EXCERPT =

Nothing compares to Omagh. Nothing.

The Musings in My Heart I Bore

What a wonderful life.

Went and bought new hat and gloves to work in the office. Very cold in here. There’s a draught somewhere and for two years now I haven’t been able to figure it out. Maybe it’s a poltergeist. If it is, maybe it will reveal itself, sometimes the company would be nice.

Got a bit of bad news yesterday about a close relative. Need to figure out what to do here. You can’t just phone the man up and say “I hear you’ve got cancer.”

Fox’s Chunky Extremely Chocolatey Cookies are exactly that.

I expected ice on the road to and from Armagh last night but thankfully there was none. The course provided more food for thought and more good ideas that I can use for the challenge ahead and for next season too. Are players mature enough to self evaluate? We will see. Are any of us?

Yesterday getting the children out to school I said “Coats on, it’s the coldest day of the year so far.” Leo replied, “What about January dad.” I was thinking school year, he calendar. There’s at least two perspectives on everything.

My brother came to visit us with Andrea and the three children on Sunday. The youngest, Sean Andrew and our Treasa did not hit it off. At all. ‘I don’t like THAT BOY’ she declaimed repeatedly, in a state of high agitation. The feeling was mutual. He was not impressed. Round two next weekend.

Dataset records
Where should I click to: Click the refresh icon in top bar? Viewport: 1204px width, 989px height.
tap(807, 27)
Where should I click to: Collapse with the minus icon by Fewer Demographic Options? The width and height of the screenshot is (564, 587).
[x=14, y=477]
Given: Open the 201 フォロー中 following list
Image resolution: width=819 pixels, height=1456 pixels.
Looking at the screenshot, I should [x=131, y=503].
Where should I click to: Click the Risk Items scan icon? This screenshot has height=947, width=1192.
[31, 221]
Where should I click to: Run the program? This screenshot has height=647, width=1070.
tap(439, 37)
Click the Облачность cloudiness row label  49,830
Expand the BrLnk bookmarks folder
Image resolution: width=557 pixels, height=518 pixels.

PROBLEM DETAILS =
From the diary excerpt, extract the passage starting with "I expected ice" and going on through "Are any of us?". The listing was taken from a separate source.

EXERCISE OUTPUT =
I expected ice on the road to and from Armagh last night but thankfully there was none. The course provided more food for thought and more good ideas that I can use for the challenge ahead and for next season too. Are players mature enough to self evaluate? We will see. Are any of us?